Another study compared neck pain, disability score, and neck sensitivity a week and a month postoperatively between a group that did not perform neck stretching exercises and a group in which neck stretching exercises were initiated the day after surgery. A week after the operation, the stretching neck group showed a significant improvement in neck pain, disability score, and neck sensitivity. However, there was no significant difference between the two groups a month after surgery [205]. A study by Kim et al. [206] evaluated the effect of home-based exercise in patients taking hormone supplement therapy after TT, and found that the exercise group showed improved QOL with less fatigue and anxiety. The home-based 12-week exercise regimen consisted of aerobic exercise (walking), resistance exercises (upper body exercises, lower body exercises), and flexibility exercises. Another study by Genc et al. [207] investigated the effects of kinesiotaping on the cervical spine for neck pain and neck movement after thyroid surgery. They reported that applying kinesiotape reduced the consumption of painkillers; however, there was no impact on neck pain, range of neck movement, and neck disability index.

KQ 14. Is voice therapy necessary for optimizing voice outcomes and improving voice-related QOL after thyroid surgery?

Population: patients with thyroid surgery

Intervention: voice therapy

Comparison: no voice therapy

Outcome: improvement in voice and QOL

Recommendation

Voice therapy is helpful to improve voice quality and QOL for patients with voice problems after thyroid surgery (weak recommendation, moderate-quality evidence).

Expert opinion (n=57): fully agree (18, 31.6%), agree (31, 54.4%), neither agree nor disagree (7, 12.3%), disagree (0), fully disagree (0)

In the postoperative period, patients’ responses to voice changes vary, ranging from not being aware of or ignoring the problem to requiring treatment, considering the QOL [208]. SLPs can apply problem-oriented voice therapy techniques to patients who complain of voice-related symptoms.
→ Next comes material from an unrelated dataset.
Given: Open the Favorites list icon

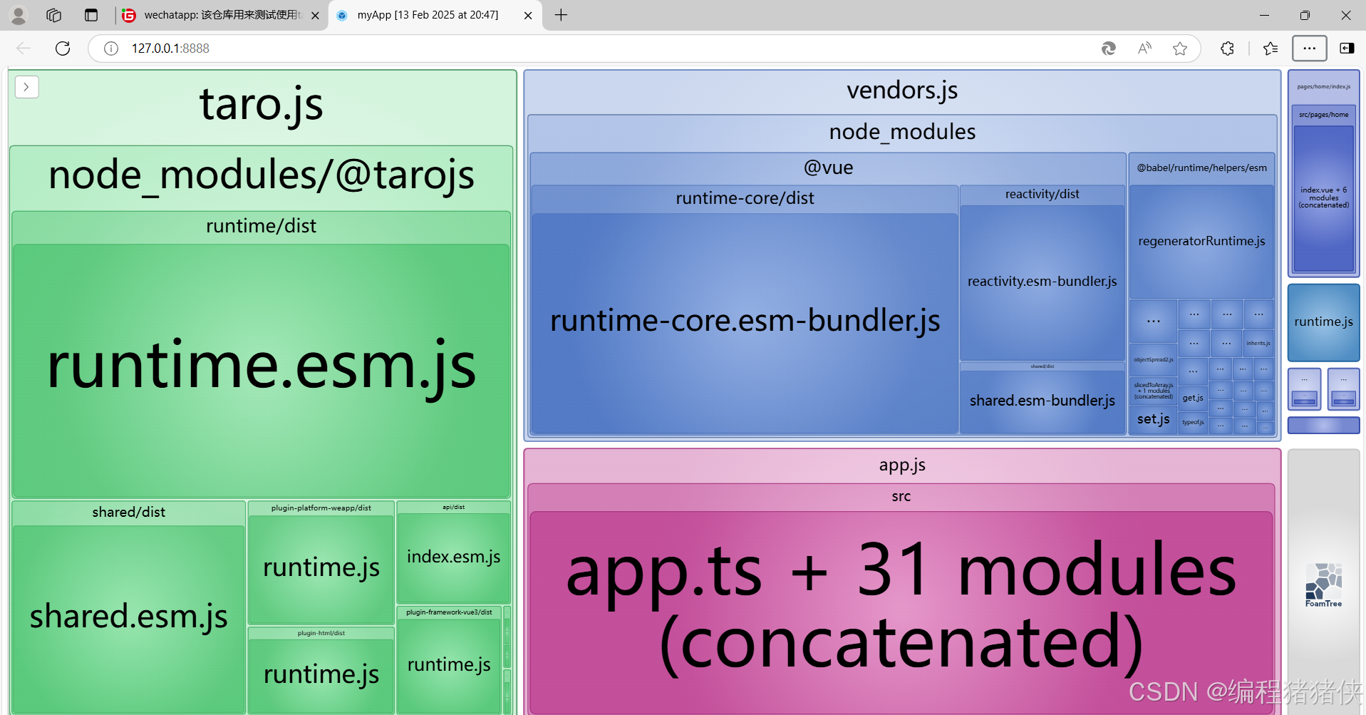Looking at the screenshot, I should (x=1270, y=48).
Early voice therapy shows better voice outcomes and QOL than therapy started later [6,58]. The focus of voice therapy is on producing an optimal voice through appropriate adjustment and compensation for the changed laryngeal physiology [6]. For patients with vocal complaints, voice rehabilitation programs include appropriate vocal hygiene education and counseling for voice changes and voice-related anxiety. Active voice counseling and education help improve voice satisfaction and QOL by alleviating excessive anxiety or concerns about vocal conditions. They also increase patients’ motivation to participate in direct voice therapy (see KQ 3).

Even without RLN injury, patients frequently present a wide variety of symptoms as a result of adhesions in the surgical field. Typical characteristics include voice change, vocal fatigue, vocal effort, changes in habitual vocal pitch, decreased vocal range, muscle cramps, and cervical stiffness such as muscle tension dysphonia [47,48]. Patients with unilateral VFP typically present a breathy but strained voices due to inadequate compensation of glottal insufficiency [66]. Altered laryngeal physiology makes it necessary to include neck exercise programs in voice therapy programs to prevent excessive muscle tension after surgery. Neck exercise programs consist of neck extension (Fig. 3, see KQ 13), laryngeal massage (Fig. 4), and head and neck posture adjustment (Fig. 5). The laryngeal massage starts away from the surgical site and continues to the surgical area within a pain-free range. SLPs educate patients on the proper posture to reduce muscle tension, in combination with relaxation techniques, such as abdominal breathing, yawning, sighing, and chewing [204]. In severe glottal insufficiency cases, SLPs can try inhalation phonation and pushing methods (to strengthen vocal folds. In suspected cricothyroid muscle paralysis, gradually gliding up and down the pitch range (gliding methods) may increase muscle control. In addition, proper adjustment of overall speech production subsystems, such as respiration, phonation, resonation, and articulation, can reduce excessive tension and improve vocal cord motility and resonant voice quality [208]. These techniques include vocal function exercises, the accent method, resonant voice therapy, and semi-occluded vocal tract exercises [209,210]. In particular, semi-occluded vocal tract exercises are useful for a variety of organic or behavioral voice disorders, as well as VFP, vocal fatigue, and muscle tension dysphonia after thyroid surgery [210].

Fig. 4.

(A, B) Laryngeal massage after thyroid surgery.

Fig. 5.

(A-C) Neck posture adjustments after thyroid surgery.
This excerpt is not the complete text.